### What the task asks
Lines from the one containing "The height and width of the screenshot is (407, 724)." to the end of the entries below must be reproduced exactly, with both end lines kept and no other line added.

***** Input data

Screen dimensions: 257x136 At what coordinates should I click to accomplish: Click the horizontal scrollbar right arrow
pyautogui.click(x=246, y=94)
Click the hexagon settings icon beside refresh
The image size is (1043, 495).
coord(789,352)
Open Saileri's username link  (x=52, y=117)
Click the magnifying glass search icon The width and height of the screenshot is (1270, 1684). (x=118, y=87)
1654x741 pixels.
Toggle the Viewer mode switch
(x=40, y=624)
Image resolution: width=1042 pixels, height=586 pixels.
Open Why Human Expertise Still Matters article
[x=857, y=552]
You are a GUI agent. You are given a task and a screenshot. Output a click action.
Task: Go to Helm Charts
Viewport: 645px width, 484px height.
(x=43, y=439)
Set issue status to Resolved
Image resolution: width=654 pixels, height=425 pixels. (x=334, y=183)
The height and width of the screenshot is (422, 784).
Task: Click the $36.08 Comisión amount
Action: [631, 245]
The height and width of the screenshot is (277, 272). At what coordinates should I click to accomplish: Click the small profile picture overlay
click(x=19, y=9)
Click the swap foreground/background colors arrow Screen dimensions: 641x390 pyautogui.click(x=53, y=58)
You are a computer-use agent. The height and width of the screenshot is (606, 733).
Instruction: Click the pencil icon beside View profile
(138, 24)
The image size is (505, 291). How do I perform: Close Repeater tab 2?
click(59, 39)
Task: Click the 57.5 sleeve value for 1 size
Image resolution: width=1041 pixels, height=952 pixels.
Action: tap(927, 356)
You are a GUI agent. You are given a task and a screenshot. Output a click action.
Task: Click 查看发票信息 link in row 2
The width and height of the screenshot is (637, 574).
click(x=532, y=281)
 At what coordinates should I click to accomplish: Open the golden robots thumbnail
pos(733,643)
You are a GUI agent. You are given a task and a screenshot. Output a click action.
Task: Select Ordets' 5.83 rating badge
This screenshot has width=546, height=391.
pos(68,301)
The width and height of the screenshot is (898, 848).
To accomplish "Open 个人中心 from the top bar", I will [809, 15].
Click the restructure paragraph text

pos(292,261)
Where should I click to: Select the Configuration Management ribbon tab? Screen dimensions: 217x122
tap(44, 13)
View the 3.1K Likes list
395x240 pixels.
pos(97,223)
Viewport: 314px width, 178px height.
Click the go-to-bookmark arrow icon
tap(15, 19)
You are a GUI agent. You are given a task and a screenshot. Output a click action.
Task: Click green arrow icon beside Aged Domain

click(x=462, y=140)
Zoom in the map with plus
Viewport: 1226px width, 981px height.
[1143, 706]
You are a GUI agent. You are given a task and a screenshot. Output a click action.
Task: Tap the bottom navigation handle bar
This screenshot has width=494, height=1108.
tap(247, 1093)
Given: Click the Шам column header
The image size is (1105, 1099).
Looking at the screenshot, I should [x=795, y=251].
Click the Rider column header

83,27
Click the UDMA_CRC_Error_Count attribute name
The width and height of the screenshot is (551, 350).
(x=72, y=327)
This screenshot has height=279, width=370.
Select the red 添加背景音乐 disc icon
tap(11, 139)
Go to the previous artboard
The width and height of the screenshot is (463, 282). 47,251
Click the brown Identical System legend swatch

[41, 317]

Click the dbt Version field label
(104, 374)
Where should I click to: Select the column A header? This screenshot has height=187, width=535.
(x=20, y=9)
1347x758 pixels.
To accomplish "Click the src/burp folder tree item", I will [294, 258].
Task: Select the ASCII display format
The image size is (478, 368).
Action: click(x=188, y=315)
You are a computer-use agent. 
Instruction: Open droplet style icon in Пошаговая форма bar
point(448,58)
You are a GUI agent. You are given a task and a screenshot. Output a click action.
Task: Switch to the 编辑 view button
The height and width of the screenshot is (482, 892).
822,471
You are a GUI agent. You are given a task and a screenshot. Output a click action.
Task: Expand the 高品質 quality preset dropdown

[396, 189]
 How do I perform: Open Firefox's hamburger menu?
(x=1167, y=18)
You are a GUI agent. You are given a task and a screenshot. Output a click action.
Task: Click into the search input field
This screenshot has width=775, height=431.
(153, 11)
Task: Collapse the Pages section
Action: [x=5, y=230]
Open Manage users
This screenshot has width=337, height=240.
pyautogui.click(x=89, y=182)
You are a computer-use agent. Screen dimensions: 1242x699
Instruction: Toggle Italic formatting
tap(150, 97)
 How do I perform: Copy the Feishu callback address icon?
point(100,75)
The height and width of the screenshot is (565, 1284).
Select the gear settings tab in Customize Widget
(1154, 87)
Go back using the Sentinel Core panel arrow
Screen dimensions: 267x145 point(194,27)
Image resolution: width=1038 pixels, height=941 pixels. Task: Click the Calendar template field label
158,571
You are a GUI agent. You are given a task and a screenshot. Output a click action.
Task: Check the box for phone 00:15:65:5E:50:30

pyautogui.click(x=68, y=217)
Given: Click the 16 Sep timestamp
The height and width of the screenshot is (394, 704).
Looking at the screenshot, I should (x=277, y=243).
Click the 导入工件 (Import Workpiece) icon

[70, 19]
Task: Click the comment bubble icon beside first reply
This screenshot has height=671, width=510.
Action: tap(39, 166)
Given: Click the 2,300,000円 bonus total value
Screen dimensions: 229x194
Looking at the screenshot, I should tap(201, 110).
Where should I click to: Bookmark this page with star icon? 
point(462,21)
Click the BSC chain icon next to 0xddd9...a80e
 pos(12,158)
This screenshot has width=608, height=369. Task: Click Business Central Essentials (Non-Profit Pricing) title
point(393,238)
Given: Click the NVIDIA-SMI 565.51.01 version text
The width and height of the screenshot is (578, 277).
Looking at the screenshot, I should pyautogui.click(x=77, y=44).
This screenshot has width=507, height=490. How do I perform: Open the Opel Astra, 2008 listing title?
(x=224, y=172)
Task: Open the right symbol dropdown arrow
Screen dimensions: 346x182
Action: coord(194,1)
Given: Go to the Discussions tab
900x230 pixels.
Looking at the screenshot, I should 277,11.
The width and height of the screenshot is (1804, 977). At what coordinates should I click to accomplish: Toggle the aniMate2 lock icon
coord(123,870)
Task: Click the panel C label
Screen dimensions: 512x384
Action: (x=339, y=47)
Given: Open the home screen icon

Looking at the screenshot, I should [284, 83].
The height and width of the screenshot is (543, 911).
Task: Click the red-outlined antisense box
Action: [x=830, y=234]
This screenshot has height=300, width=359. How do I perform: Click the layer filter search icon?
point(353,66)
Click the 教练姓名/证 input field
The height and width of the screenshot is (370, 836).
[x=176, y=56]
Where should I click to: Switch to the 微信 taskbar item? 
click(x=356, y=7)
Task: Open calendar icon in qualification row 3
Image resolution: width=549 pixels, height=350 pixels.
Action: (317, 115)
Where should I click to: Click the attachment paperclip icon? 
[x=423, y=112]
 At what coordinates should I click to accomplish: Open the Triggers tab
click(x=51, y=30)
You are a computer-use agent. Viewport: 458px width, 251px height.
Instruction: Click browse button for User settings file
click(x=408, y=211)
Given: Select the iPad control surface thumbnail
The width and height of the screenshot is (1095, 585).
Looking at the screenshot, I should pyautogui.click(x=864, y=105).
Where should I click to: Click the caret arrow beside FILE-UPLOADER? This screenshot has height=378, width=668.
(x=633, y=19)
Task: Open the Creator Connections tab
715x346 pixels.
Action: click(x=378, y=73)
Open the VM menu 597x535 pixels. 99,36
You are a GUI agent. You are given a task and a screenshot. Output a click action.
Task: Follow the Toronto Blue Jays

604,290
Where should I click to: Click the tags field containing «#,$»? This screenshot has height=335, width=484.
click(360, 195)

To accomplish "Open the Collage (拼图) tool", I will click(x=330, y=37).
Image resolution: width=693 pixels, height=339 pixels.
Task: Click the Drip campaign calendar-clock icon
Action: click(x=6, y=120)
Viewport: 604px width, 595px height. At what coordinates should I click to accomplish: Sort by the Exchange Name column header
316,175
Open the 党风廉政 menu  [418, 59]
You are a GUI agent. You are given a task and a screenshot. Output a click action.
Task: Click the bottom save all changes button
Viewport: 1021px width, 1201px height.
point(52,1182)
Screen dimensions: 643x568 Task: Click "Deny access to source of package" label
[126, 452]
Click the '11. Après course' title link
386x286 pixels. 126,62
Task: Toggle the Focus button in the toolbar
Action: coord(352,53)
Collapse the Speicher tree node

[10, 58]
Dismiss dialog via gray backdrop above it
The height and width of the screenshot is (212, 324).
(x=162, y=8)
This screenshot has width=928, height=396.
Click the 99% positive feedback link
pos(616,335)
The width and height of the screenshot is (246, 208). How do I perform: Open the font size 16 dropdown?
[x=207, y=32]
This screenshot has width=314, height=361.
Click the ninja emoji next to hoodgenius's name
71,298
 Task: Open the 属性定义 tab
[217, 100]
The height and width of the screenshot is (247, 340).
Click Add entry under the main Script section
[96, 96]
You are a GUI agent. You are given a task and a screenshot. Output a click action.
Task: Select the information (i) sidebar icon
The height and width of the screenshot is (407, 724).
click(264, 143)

**********

### Completed task
The height and width of the screenshot is (407, 724).
click(264, 143)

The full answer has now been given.